● **Selected extract**:
+-------+

From: Matthew Brost <matthew.brost@intel.com>
To: Michal Wajdeczko <michal.wajdeczko@intel.com>
Cc: "Cavitt, Jonathan" <jonathan.cavitt@intel.com>,
"Dong, Zhanjun" <zhanjun.dong@intel.com>,
"intel-xe@lists.freedesktop.org" <intel-xe@lists.freedesktop.org>,
"Summers, Stuart" <stuart.summers@intel.com>
Subject: Re: [PATCH v8] drm/xe/uc: Disable GuC communication on hardware initialization error.
Date: Mon, 7 Jul 2025 11:30:07 -0700 [thread overview]
Message-ID: <aGwSLzlUP1YTJ5bP@lstrano-desk.jf.intel.com> (raw)
In-Reply-To: <3a784641-2436-4ead-88e2-88ef33fd39ac@intel.com>
On Mon, Jul 07, 2025 at 07:36:29PM +0200, Michal Wajdeczko wrote:
>
>
> On 07.07.2025 15:56, Cavitt, Jonathan wrote:
> > -----Original Message-----
> > From: Dong, Zhanjun <zhanjun.dong@intel.com>
> > Sent: Thursday, July 3, 2025 2:39 PM
> > To: intel-xe@lists.freedesktop.org
> > Cc: Dong, Zhanjun <zhanjun.dong@intel.com>; Wajdeczko, Michal <Michal.Wajdeczko@intel.com>; Summers, Stuart <stuart.summers@intel.com>; Cavitt, Jonathan <jonathan.cavitt@intel.com>
> > Subject: [PATCH v8] drm/xe/uc: Disable GuC communication on hardware initialization error.
> >>
> >> Disable GuC communication on Xe micro controller hardware initialization
> >> error.
> >>
> >> Signed-off-by: Zhanjun Dong <zhanjun.dong@intel.com>
> >> Closes: https://gitlab.freedesktop.org/drm/xe/kernel/-/issues/4917
> >>
> >> ---
> >> Cc: Michal Wajdeczko <michal.wajdeczko@intel.com>
> >> Cc: Stuart Summers <stuart.summers@intel.com>
> >> Cc: Jonathan Cavitt <jonathan.cavitt@intel.com>
> >>
> >> Change list:
> >> v8: Fix kernel-doc style
> >> Add error handling in vf_guc_min_load_for_hwconfig
> >> v7: Add kernel-doc for xe_guc_disable_communication
> >> Unset submission_state.enabled as well
> >> v6: Skip disable ct on xe_guc_enable_communication error
> >> v5: Set wedge is excessive action, revert back to disable ct
> >> v4: Fix typo and add new line
> >> v3: v2 CI re-run
> >> v2: Remove unnecessary jump to err-out
> >> Drop disable ct, switch to set wedge
> >> ---
> >> drivers/gpu/drm/xe/xe_guc.c | 20 ++++++++++++++++++--
> >> drivers/gpu/drm/xe/xe_guc.h | 1 +
> >> drivers/gpu/drm/xe/xe_uc.c | 19 ++++++++++++++-----
> >> 3 files changed, 33 insertions(+), 7 deletions(-)

+-------+

● **To-do list**:
1: Restate word for word the part of the patch email starting with "From: Matthew Brost" and going on through "Message-ID: <aGwSLzlUP1YTJ5bP@lstrano-desk.jf.intel.com> (raw)".
2: Answer these questions using the patch email:
(a) Who sent the reply dated Mon, 7 Jul 2025 11:30:07 -0700?
(b) In the change list, what did v5 revert back to?
(c) According to the diffstat, how many files changed, and how many insertions and deletions were there?
3: Extend the patch email from the point where it stops.

● **Data shown**:
+-------+

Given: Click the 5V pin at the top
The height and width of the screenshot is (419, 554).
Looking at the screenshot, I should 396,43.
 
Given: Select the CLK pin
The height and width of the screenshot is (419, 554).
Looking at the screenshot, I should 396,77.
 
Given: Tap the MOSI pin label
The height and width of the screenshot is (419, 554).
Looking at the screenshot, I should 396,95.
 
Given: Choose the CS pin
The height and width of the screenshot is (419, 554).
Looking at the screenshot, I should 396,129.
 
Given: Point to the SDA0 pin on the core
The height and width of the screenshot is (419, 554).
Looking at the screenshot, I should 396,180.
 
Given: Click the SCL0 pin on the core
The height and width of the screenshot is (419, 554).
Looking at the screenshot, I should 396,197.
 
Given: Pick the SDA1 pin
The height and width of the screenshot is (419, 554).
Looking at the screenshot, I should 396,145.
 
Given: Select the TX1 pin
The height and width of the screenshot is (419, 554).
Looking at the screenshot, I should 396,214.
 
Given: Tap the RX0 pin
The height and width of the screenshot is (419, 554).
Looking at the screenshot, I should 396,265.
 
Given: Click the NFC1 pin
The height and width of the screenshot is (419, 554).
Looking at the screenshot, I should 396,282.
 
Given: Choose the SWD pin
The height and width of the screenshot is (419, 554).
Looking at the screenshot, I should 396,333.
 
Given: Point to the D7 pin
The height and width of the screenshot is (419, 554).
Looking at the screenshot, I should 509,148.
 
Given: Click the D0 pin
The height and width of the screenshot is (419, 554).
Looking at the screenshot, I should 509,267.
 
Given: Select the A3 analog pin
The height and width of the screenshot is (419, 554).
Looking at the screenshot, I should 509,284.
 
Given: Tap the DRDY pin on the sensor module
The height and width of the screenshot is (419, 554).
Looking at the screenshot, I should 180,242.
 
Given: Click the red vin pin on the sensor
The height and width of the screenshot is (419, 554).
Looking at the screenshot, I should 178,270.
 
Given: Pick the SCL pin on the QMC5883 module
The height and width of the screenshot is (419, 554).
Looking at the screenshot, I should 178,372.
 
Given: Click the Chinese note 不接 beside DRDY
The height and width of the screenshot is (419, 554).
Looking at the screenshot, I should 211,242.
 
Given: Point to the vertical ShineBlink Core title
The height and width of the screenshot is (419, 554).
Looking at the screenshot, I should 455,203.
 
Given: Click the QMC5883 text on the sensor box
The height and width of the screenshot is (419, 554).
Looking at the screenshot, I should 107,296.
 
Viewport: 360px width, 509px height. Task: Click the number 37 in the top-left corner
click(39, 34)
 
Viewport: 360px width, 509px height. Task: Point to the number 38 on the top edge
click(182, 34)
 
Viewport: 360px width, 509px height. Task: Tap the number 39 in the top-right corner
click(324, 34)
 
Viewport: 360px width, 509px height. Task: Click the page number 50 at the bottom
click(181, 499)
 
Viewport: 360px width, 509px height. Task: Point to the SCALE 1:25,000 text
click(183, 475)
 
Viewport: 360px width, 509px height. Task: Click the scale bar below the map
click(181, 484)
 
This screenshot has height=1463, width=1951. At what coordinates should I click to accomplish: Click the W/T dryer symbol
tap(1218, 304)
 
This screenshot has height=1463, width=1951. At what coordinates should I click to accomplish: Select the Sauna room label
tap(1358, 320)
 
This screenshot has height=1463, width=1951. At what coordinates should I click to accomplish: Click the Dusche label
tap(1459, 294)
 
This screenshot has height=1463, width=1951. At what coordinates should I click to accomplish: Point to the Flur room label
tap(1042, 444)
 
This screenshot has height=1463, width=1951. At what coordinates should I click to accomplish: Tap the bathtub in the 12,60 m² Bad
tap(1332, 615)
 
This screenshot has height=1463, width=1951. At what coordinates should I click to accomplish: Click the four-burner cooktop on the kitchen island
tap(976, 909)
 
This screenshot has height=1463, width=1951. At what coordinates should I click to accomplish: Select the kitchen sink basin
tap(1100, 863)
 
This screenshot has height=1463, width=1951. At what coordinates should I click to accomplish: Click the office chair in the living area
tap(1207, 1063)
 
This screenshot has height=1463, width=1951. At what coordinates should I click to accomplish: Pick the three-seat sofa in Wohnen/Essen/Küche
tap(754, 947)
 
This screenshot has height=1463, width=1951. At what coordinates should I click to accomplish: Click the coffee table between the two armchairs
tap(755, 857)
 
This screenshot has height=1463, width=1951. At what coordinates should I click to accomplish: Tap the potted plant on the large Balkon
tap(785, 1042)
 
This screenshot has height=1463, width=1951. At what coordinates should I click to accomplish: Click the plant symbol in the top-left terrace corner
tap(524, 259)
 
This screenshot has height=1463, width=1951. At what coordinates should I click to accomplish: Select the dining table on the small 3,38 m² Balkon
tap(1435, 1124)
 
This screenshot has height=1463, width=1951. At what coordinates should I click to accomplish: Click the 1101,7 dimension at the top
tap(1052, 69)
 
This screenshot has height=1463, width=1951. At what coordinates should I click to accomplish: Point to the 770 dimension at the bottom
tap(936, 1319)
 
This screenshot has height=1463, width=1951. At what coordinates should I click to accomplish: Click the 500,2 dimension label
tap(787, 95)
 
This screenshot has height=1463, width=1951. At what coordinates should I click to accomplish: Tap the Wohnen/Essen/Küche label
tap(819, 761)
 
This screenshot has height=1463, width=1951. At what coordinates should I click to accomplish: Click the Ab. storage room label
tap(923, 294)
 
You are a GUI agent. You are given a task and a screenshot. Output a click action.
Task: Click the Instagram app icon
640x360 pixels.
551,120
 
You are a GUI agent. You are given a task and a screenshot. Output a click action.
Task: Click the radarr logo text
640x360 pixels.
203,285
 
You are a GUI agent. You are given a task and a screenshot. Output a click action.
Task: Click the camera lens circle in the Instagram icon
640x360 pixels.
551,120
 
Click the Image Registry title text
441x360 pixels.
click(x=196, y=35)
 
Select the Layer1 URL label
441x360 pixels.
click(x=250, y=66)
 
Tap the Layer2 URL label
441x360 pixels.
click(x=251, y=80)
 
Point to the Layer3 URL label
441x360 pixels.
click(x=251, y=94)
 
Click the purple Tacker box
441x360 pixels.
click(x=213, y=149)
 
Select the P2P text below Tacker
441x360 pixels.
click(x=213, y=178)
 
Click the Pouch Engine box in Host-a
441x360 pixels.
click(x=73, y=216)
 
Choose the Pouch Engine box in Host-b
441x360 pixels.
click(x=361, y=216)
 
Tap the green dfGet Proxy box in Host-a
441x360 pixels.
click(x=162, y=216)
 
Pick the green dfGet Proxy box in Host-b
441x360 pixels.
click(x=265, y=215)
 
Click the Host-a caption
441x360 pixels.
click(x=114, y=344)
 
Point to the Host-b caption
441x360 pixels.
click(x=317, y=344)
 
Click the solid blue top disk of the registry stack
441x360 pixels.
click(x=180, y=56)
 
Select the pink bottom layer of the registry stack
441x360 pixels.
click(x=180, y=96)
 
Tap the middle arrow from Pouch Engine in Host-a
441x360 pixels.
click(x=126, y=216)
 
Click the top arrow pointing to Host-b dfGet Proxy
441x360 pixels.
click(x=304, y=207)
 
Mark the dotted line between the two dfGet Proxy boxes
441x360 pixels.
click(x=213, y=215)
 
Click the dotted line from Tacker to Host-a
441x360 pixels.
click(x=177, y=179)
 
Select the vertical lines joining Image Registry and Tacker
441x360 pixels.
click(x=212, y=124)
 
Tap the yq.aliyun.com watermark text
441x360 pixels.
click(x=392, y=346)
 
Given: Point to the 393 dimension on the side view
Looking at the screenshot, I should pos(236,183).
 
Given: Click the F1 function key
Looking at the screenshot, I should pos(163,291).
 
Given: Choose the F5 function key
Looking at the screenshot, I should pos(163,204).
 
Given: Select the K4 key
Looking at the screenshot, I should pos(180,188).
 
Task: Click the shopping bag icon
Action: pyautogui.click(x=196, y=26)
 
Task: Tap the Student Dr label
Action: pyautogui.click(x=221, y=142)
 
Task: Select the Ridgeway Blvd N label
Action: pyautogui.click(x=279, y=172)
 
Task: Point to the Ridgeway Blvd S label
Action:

+-------+

● **Solved tasks**:
1:
From: Matthew Brost <matthew.brost@intel.com>
To: Michal Wajdeczko <michal.wajdeczko@intel.com>
Cc: "Cavitt, Jonathan" <jonathan.cavitt@intel.com>,
"Dong, Zhanjun" <zhanjun.dong@intel.com>,
"intel-xe@lists.freedesktop.org" <intel-xe@lists.freedesktop.org>,
"Summers, Stuart" <stuart.summers@intel.com>
Subject: Re: [PATCH v8] drm/xe/uc: Disable GuC communication on hardware initialization error.
Date: Mon, 7 Jul 2025 11:30:07 -0700 [thread overview]
Message-ID: <aGwSLzlUP1YTJ5bP@lstrano-desk.jf.intel.com> (raw)

2:
(a) Matthew Brost
(b) Disable ct
(c) 3 files changed, 33 insertions, 7 deletions

3:
> >>
> >> diff --git a/drivers/gpu/drm/xe/xe_guc.c b/drivers/gpu/drm/xe/xe_guc.c
> >> index 8573957facae..6643a2cb898b 100644
> >> --- a/drivers/gpu/drm/xe/xe_guc.c
> >> +++ b/drivers/gpu/drm/xe/xe_guc.c
> >> @@ -1219,13 +1219,17 @@ static int vf_guc_min_load_for_hwconfig(struct xe_guc *guc)
> >>
> >> ret = xe_gt_sriov_vf_connect(gt);
> >> if (ret)
> >> - return ret;
> >> + goto err_out;
> >>
> >> ret = xe_gt_sriov_vf_query_runtime(gt);
> >> if (ret)
> >> - return ret;
> >> + goto err_out;
> >>
> >> return 0;
> >> +
> >> +err_out:
> >> + xe_guc_disable_communication(guc);
> >> + return ret;
> >> }
> >>
> >> /**
> >> @@ -1337,6 +1341,18 @@ int xe_guc_enable_communication(struct xe_guc *guc)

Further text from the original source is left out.